━━━ Text provided
Indemnification under this Section 4.4 shall include
reasonable fees and expenses of counsel and expenses of litigation and shall
survive payment of the Notes and the Certificate. The indemnity obligations
hereunder shall be in addition to any obligation that Seller may otherwise have.
ARTICLE V.
REPURCHASES
SECTION 5.1 REPURCHASE OF RECEIVABLES UPON BREACH OF WARRANTY.
Upon the occurrence of a Repurchase Event, Seller shall, unless the breach which
is the subject of such Repurchase Event shall have been cured in all material
respects, repurchase the Receivable relating thereto from the Issuer and,
simultaneously with the repurchase of the Receivable, Seller shall deposit the
Purchase Amount in full, without deduction or offset, to the Collection Account,
pursuant to Section 3.2 of the Sale and Servicing Agreement. It is understood
and agreed that, except as set forth in Section 6.1 hereof, the obligation of
Seller to repurchase any Receivable, as to which a breach occurred and is
continuing, shall, if such obligation is fulfilled, constitute the sole remedy
against Seller for such breach available to Purchaser, the Issuer, the Insurer,
the Backup Servicer, the Noteholders, the Certificateholder, the Trust
Collateral Agent on behalf of
12
the Noteholders or the Owner Trustee on behalf of the Certificateholder. The
provisions of this Section 5.1 are intended to grant the Issuer and the Trust
Collateral Agent a direct right against Seller to demand performance
hereunder, and in connection therewith, Seller waives any requirement of
prior demand against Purchaser with respect to such repurchase obligation.
━━━━━━
Short problem
Under the contract excerpt, into which account must Seller deposit the Purchase Amount when it repurchases a Receivable? The data has no connection to the contract excerpt.
━━━ Data section
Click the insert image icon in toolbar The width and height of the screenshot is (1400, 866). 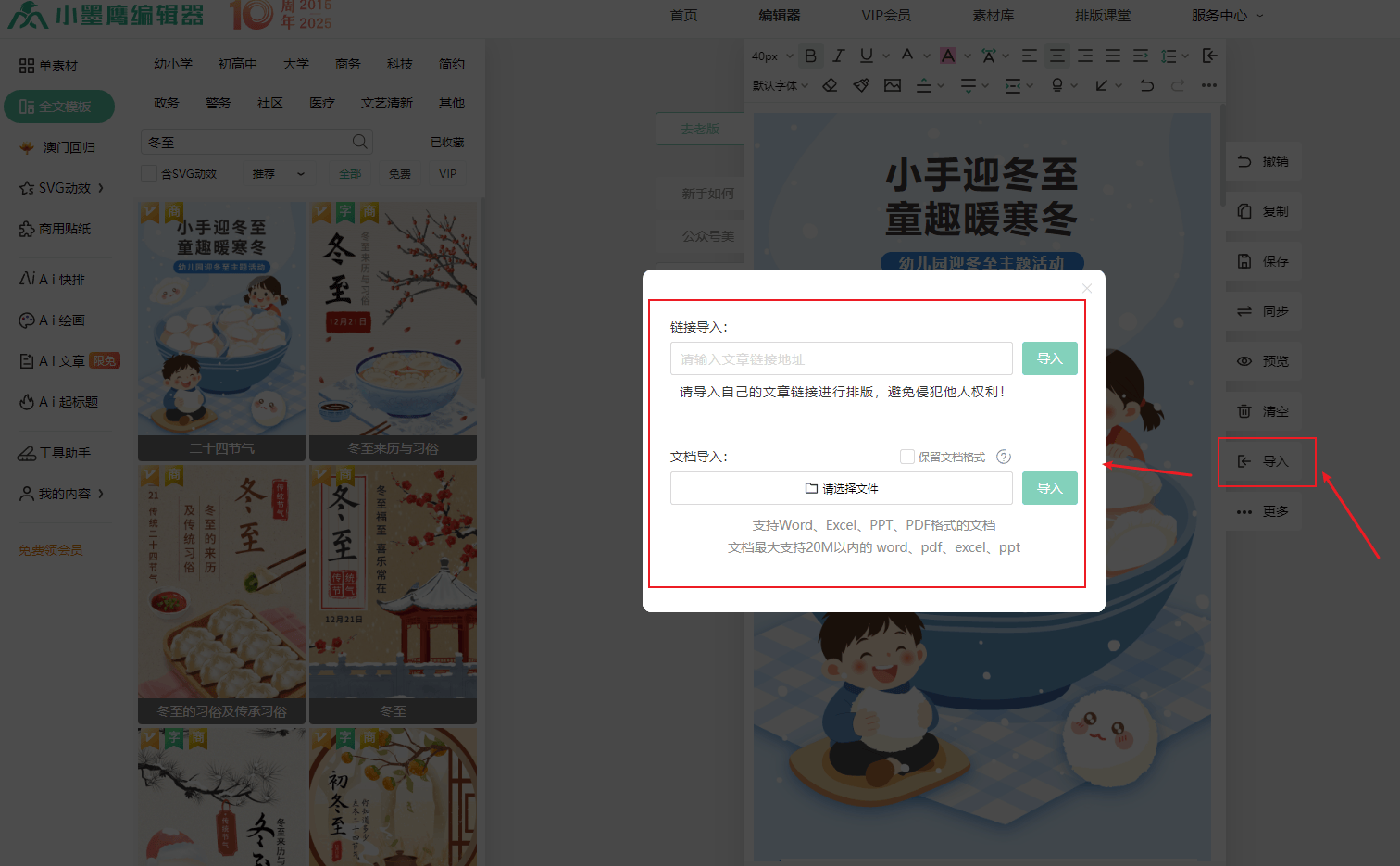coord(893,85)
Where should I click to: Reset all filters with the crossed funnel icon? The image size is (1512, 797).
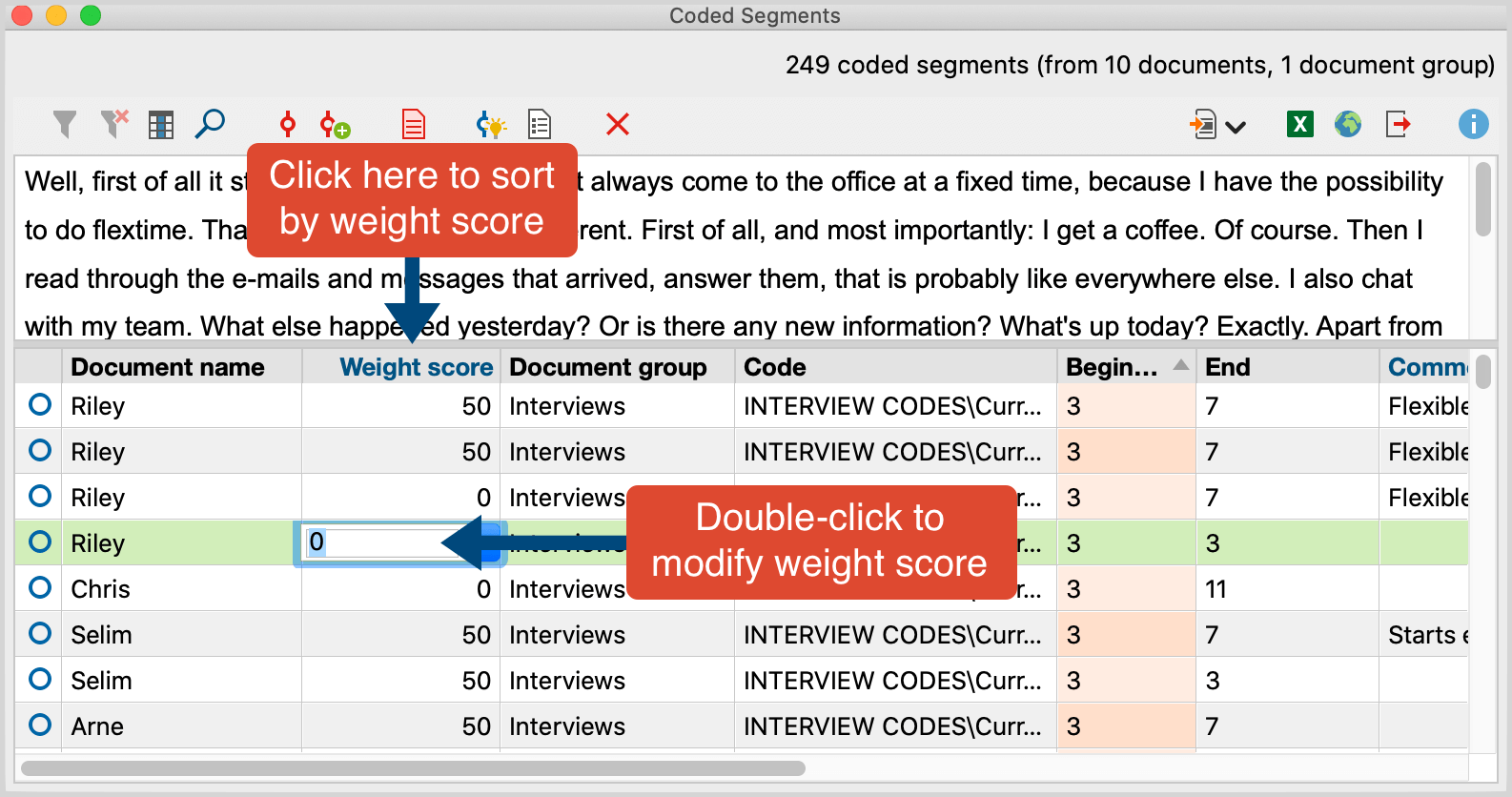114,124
━━━━━━
Output
The Collection Account.